## [Provided text]
Oxytocin-induced endothelial nitric oxide dependent vasorelaxation and ERK1/2-mediated vasoconstriction in the rat aorta

Xu, Qian; Zhuo, Kunping; Zhang, Xiaotian; Zhang, Yaoxia; Xue, Jiaojiao; Zhou, Ming-Sheng

Korean J Physiol Pharmacol. 2022 Jul;26(4):255-262. 10.4196/kjpp.2022.26.4.255.

Oxytocin-induced endothelial nitric oxide dependent vasorelaxation and ERK1/2-mediated vasoconstriction in the rat aorta

Affiliations

¹Department of Physiology, Shenyang Medical University, Shenyang 110034, P.R. China

KMID: 2530945
DOI: http://doi.org/10.4196/kjpp.2022.26.4.255

Abstract

Oxytocin is a neuropeptide produced primarily in the hypothalamus and plays an important role in the regulation of mammalian birth and lactation. It has been shown that oxytocin has important cardiovascular protective effects. Here we investigated the effects of oxytocin on vascular reactivity and underlying the mechanisms in human umbilical vein endothelial cells (HUVECs) in vitro and in rat aorta ex vivo. Oxytocin increased phospho-eNOS (Ser 1177) and phospho-Akt (Ser 473) expression in HUVECs in vitro and the aorta of rat ex vivo. Wortmannin, a specific inhibitor of phosphatidylinositol 3-kinase (PI3K), inhibited oxytocin-induced Akt and eNOS phosphorylation. In the rat aortic rings, oxytocin induced a biphasic vascular reactivity: oxytocin at low dose (10^-9–10-8 M) initiated a vasorelaxation followed by a vasoconstriction at high dose (10^-7 M). L-NAME (a nitric oxide synthase inhibitor), endothelium removal or wortmannin abolished oxytocin-induced vasorelaxation, and slightly enhanced oxytocin-induced vasoconstriction. Atosiban, an oxytocin/ vasopressin 1a receptor inhibitor, totally blocked oxytocin-induced relaxation and vasoconstriction. PD98059 (ERK1/2 inhibitor) partially inhibited oxytocin-induced vasoconstriction. Oxytocin also increased aortic phospho-ERK1/2 expression, which was reduced by either atosiban or PD98059, suggesting that oxytocin-induced vasoconstriction was partially mediated by oxytocin/V1aR activation of ERK1/2. The present study demonstrates that oxytocin can activate different signaling pathways to cause vasorelaxation or vasoconstriction. Oxytocin stimulation of PI3K/eNOS-derived nitric oxide may participate in maintenance of cardiovascular homeostasis, and different vascular reactivities to low or high dose of oxytocin suggest that oxytocin may have different regulatory effects on vascular tone under physiological or pathophysiological conditions.

## [Listed entries]

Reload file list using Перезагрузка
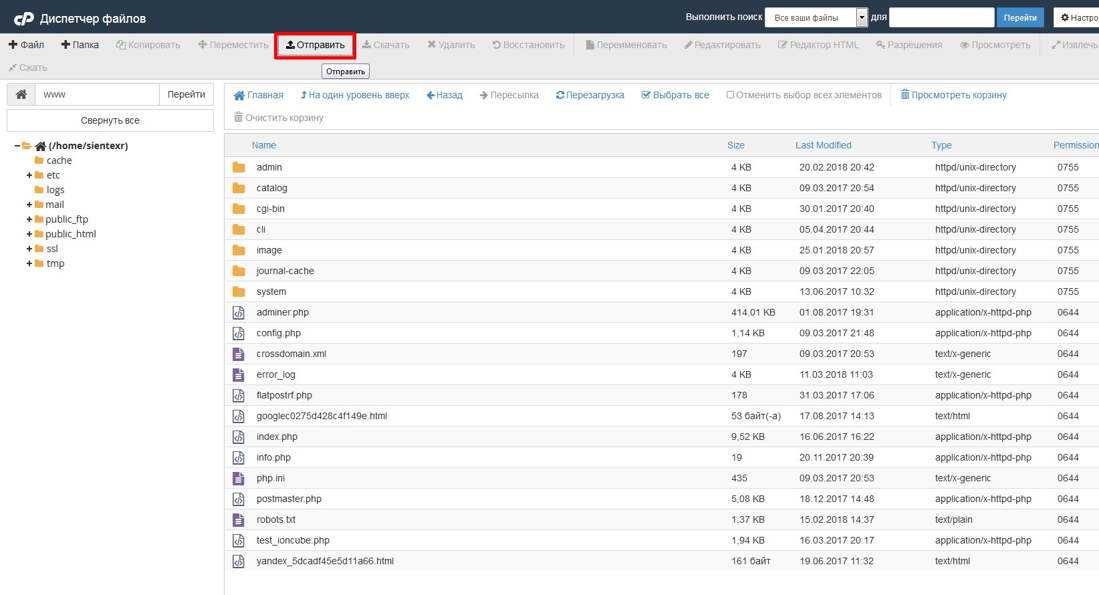 tap(590, 95)
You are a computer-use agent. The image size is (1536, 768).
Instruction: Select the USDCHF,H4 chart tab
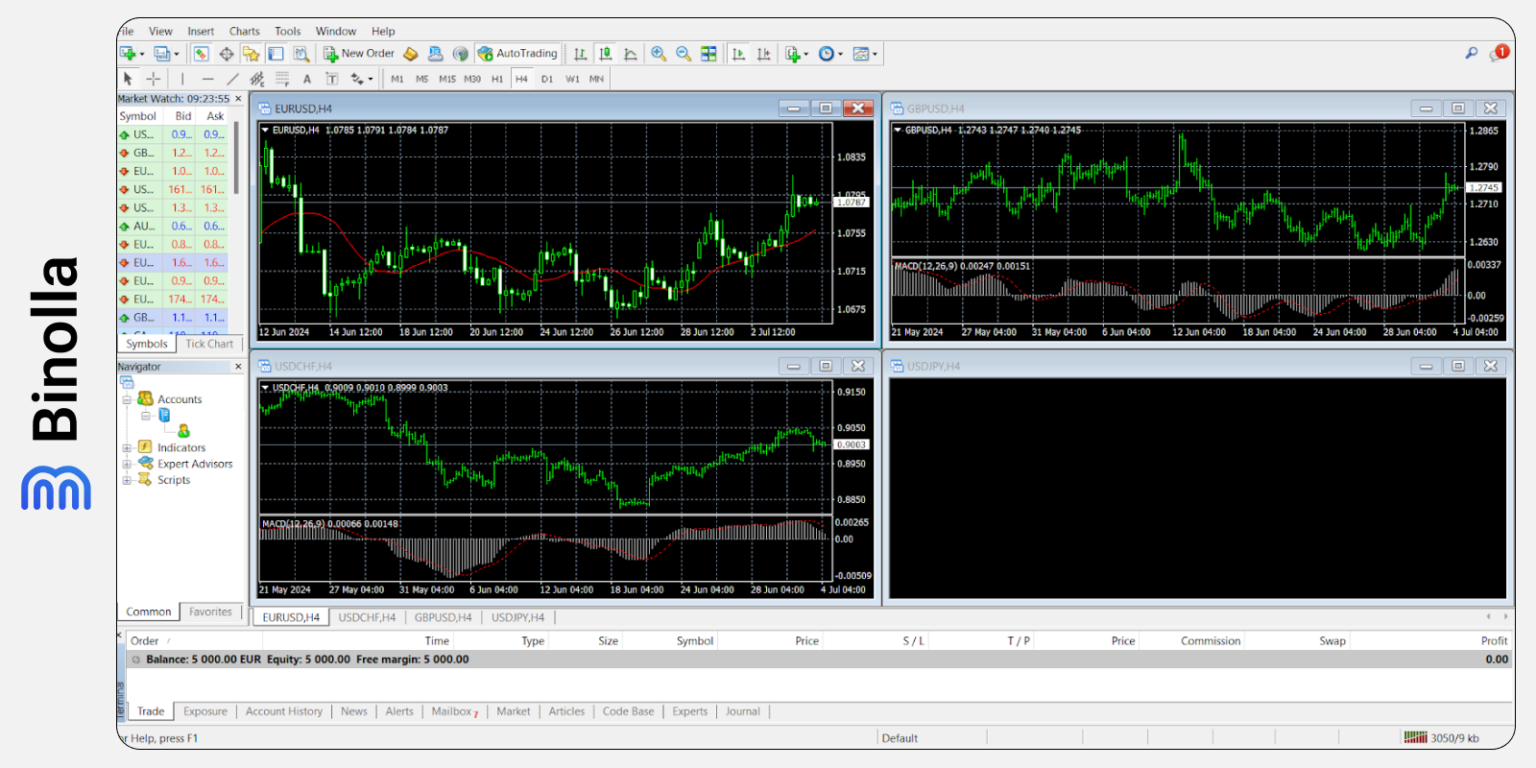(x=366, y=617)
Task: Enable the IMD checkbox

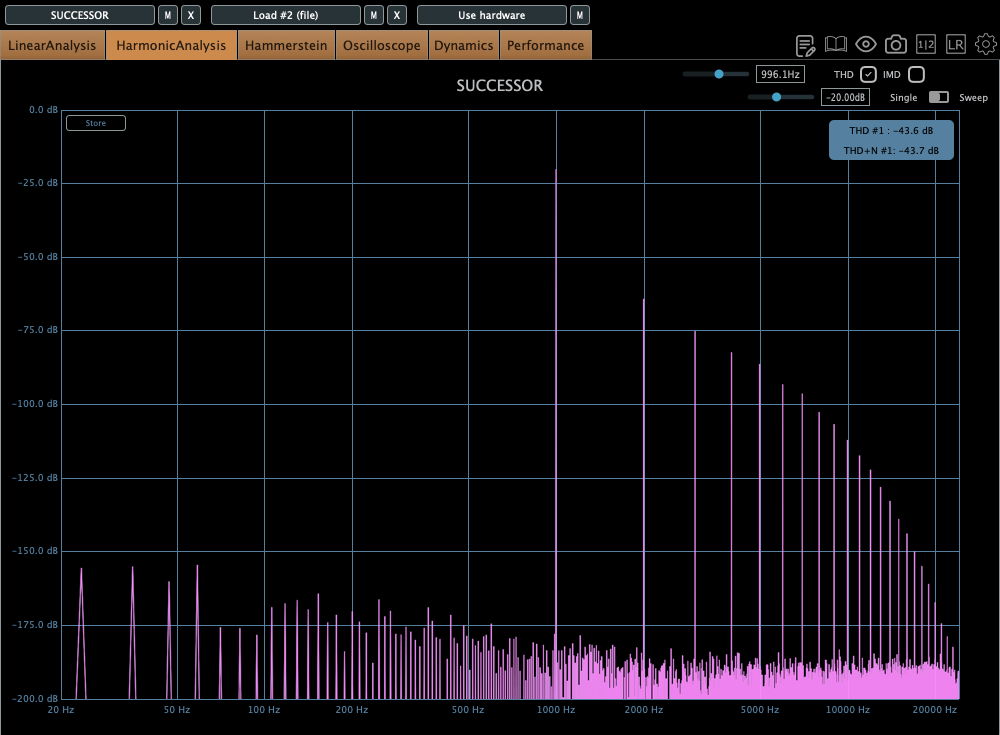Action: click(916, 75)
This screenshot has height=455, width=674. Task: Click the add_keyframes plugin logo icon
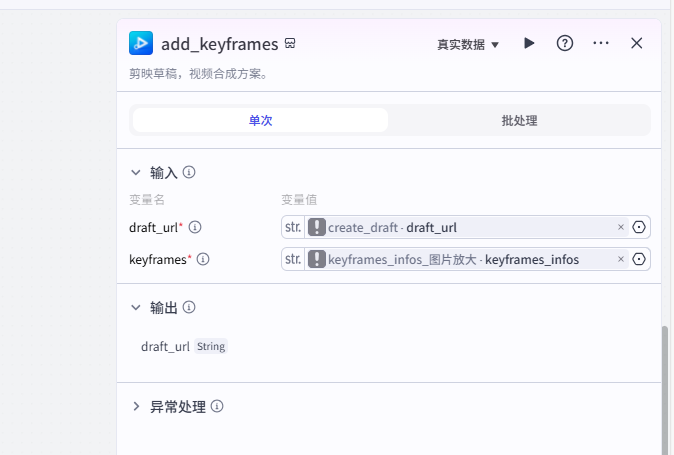coord(140,43)
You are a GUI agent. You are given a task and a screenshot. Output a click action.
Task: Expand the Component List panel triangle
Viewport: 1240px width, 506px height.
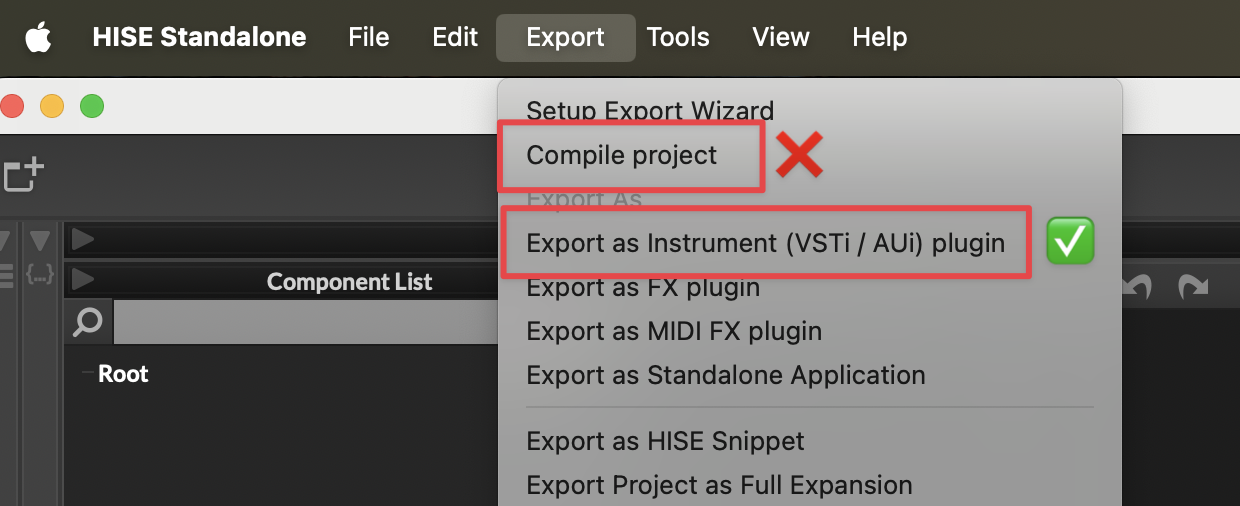pos(83,280)

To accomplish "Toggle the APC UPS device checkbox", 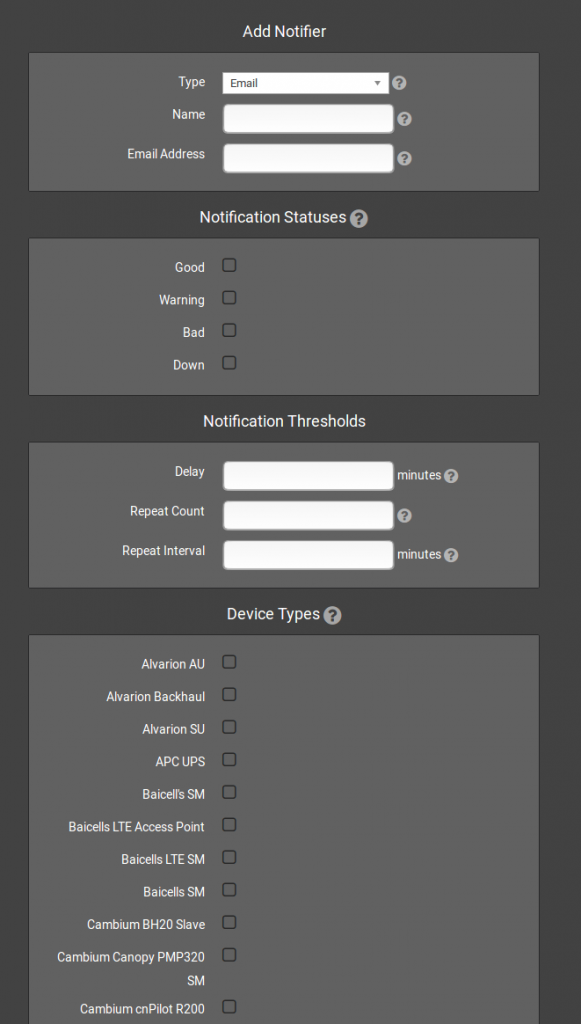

## [What this exercise asks]
• a. From the oxytocin article, can you reproduce the stretch from "Xu, Qian; Zhuo, Kunping;" through "2022 Jul;26(4):255-262. 10.4196/kjpp.2022.26.4.255." word for word?
• b. Can you continue the article on oxytocin and rat aorta reactivity, starting right after its last sentence?

## [Answers to the exercises]
• a.
Xu, Qian; Zhuo, Kunping; Zhang, Xiaotian; Zhang, Yaoxia; Xue, Jiaojiao; Zhou, Ming-Sheng

Korean J Physiol Pharmacol. 2022 Jul;26(4):255-262. 10.4196/kjpp.2022.26.4.255.

• b.
Keyword

Endothelial nitric oxide synthase; Oxytocin; Phosphatidylinositol 3-kinase; Vascular reactivity

Figure

Fig. 1 Effects of oxytocin on the protein expressions of phospho-endothelial nitric oxide synthesis (peNOS, Ser 1177) and eNOS in HUVECs. Oxytocin time-dependently increased peNOS (A) but not total eNOS expression (B), oxytocin dose-dependently increased peNOS (C) but not total eNOS expression (D). Data is expressed as mean ± SE. n = 6. HUVECs, human umbilical vein endothelial cells; OT, oxytocin. *p < 0.05 vs. control group.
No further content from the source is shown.